0
votes

I have a certain use-case, where I'm trying to write around TB's of data in Spanner. We are extracting that data from DynamoDb and exporting that data in bzip2 format in Google Cloud Storage. So Basically we have primary id's in Spanner and we have to ignore already exist rows in Spanner. So I have written the below code to achieve the same.

    Mutation.WriteBuilder mutation = Mutation.newInsertBuilder(spannerTable.get());

I have written insert builder as I don't want to update the existing row in Spanner. Using the below code to write row to Spanner by setting FailureMode.

results2.apply("Write Mutations to Spanner",SpannerIO.write()
                .withInstanceId(spannerInstanceId)
                .withDatabaseId(spannerDatabaseId)
                //.withBatchSizeBytes(2000000)
                //.withMaxNumMutations(maxNumMutations)
                .withFailureMode(FailureMode.REPORT_FAILURES)
                ); 

But the problem with the code is, Dataflow code is retrying the entire batch because of '"ALREADY EXISTS"' Mutation. I can't use FailureMode.FAST_FAIL, because it stops the entire pipeline. I also tried to set the minimal MaxNumMutation to decrease the batch_size(basically to decrease the probability of 'already_exist' record in Mutation batch), but the overall performance hampers. So is there any way I can stop the retry mechanism for 'already exist' mutation record?

1

1 Answers

1
votes

You should use an InsertOrUpdate mutation instead of InsertMutation. That will do exactly what you expect in this case; insert the row if it is not already there, and otherwise update it. In your case, the update will not do anything useful as no values should change, but it will stop your pipeline from breaking.

Example:

    Mutation mutation = Mutation.newInsertOrUpdateBuilder("FOO")
        .set("ID")
        .to(1)
        .set("BAR")
        .to("BAZ")
        .build();

You can also see the previous in the Spanner Official Documentation .

EXERCISES TO COMPLETE ▸
a: In the Spanner thread, what format is the DynamoDB data exported in before it goes to Google Cloud Storage?
b: Print the passage of the Spanner thread that starts at the words "You should use" and ends after the words "pipeline from breaking.".

DATASET EXTRACT ▸
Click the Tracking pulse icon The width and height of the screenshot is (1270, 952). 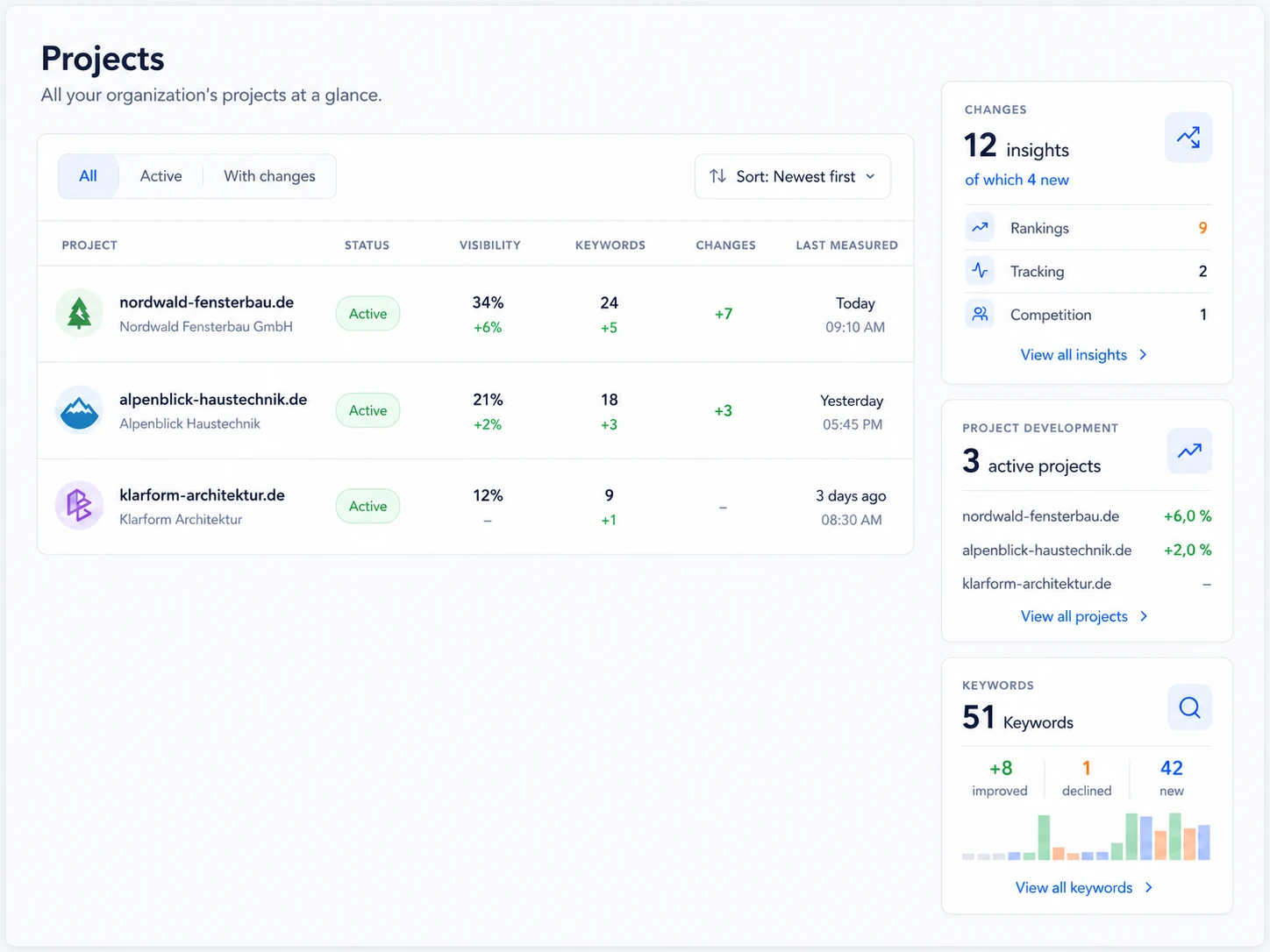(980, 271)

* * *

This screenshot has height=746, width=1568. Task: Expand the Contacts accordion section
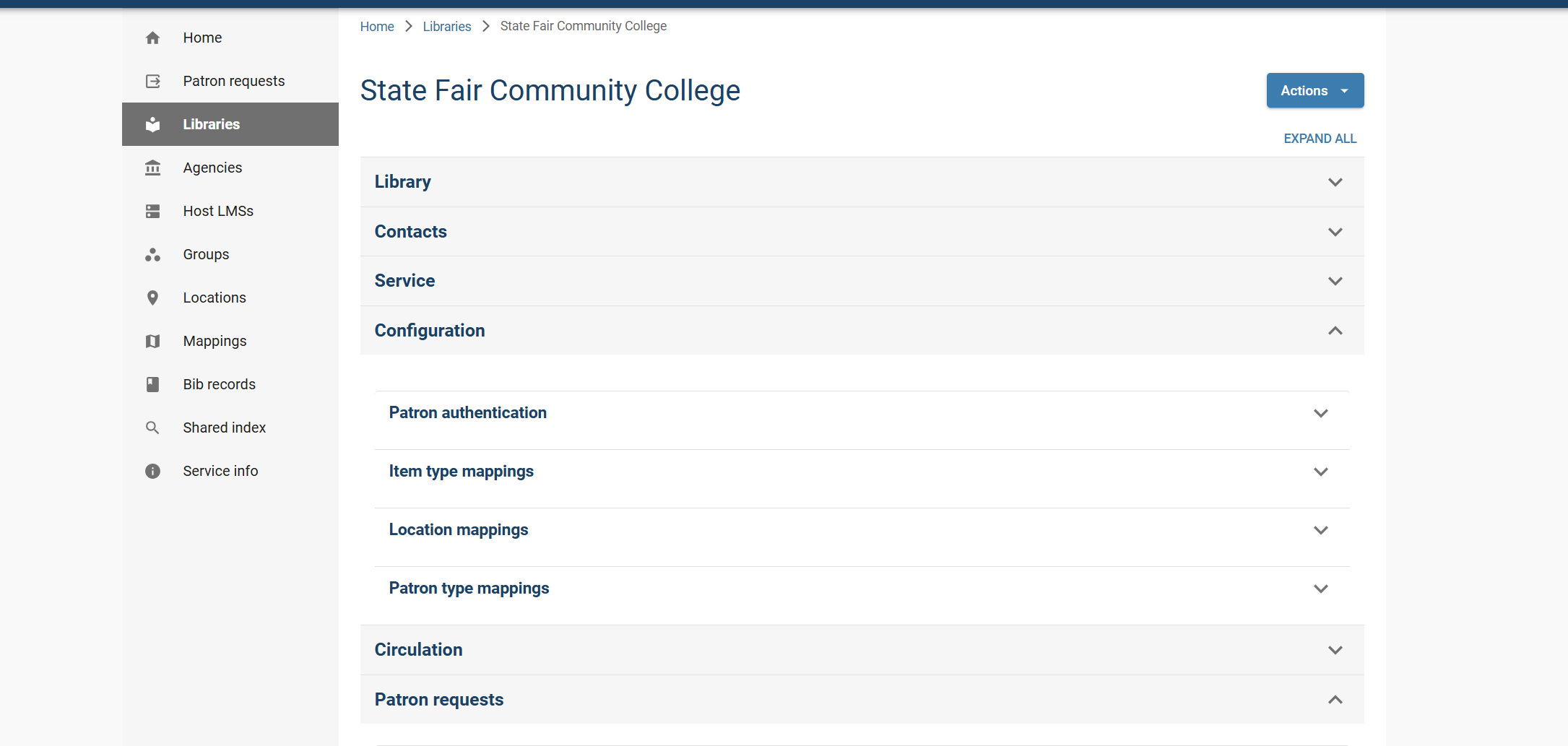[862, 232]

--

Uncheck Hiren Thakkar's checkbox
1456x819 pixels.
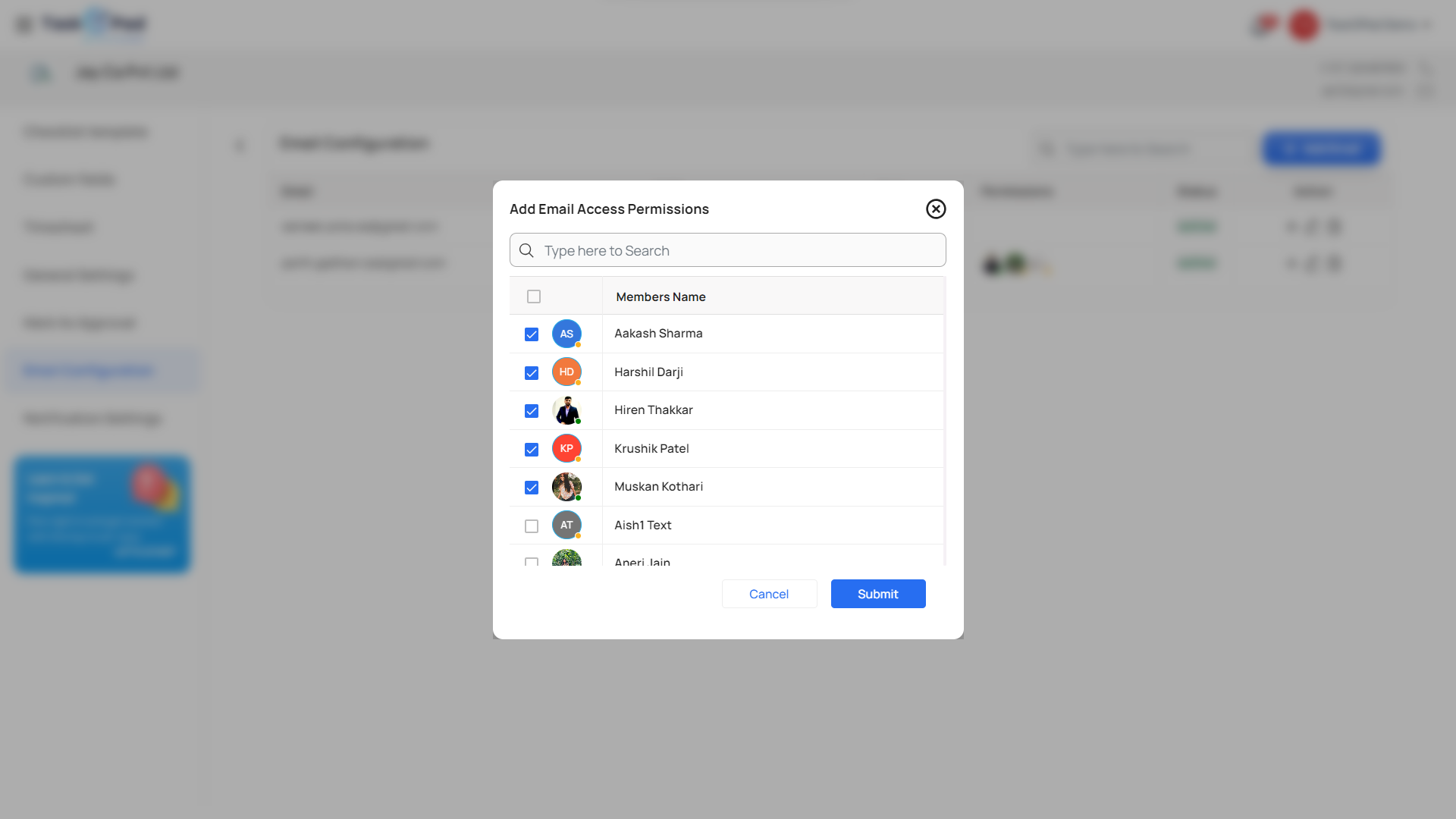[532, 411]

WORKED SOLUTIONS ▸
a: bzip2 format

b:
You should use an InsertOrUpdate mutation instead of InsertMutation. That will do exactly what you expect in this case; insert the row if it is not already there, and otherwise update it. In your case, the update will not do anything useful as no values should change, but it will stop your pipeline from breaking.